Why many programmers don't like GC?
Ola Fosheim Grøstad
ola.fosheim.grostad at gmail.com
Fri Jan 15 16:37:46 UTC 2021
On Friday, 15 January 2021 at 16:26:59 UTC, Guillaume Piolat
wrote:
>> Until someone can describe a strategy that works for a full
>> application, e.g. an animation-editor or something like that,
>> it is really difficult to understand what is meant by it.
>
> Personal examples:
> - The game Vibrant uses GC for some long-lived objects.
> Memory pools for most game entities.
> Audio thread has disabled GC.
But when do you call collect? Do you not create more and more
long-lived objects?
> - Dplug plugins before runtime removal used GC in the UI, but
> no GC in whatever was called repeatedly, leading to no GC pause
> in practice. In case an error was made, it would be a GC pause,
> but not a leak.
How do you structure this? Limit GC to one main thread? But an
audio plugin GUI is not used frequently, so... hickups are less
noticable. For a 3D or animation editor hickups would be very
annoying.
> The pain point with the mixed approach is adding GC roots when
> needed. You need a mental model of traceability.
Yes.

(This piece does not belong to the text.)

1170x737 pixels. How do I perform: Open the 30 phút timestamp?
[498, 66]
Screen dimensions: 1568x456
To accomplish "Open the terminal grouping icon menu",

I tend to regret "clever" solutions when getting back to the
code months later because the mental model is no longer easily
available.
I think it is better with something simpler like saying one GC
per thread, or ARC across the board unless you use non-arc
pointers, or that only class objects are GC. Basically something
that creates a simple mental model.
> It really is quite easy to do: build you app normally,
> evetually optimize later by using manual memory management.
I understand what you are saying, but it isn't all that much more
work to use explicit ownership if all the libraries have support
for it.
It is a lot more work to add manual memory management if the
available libraries don't help you out.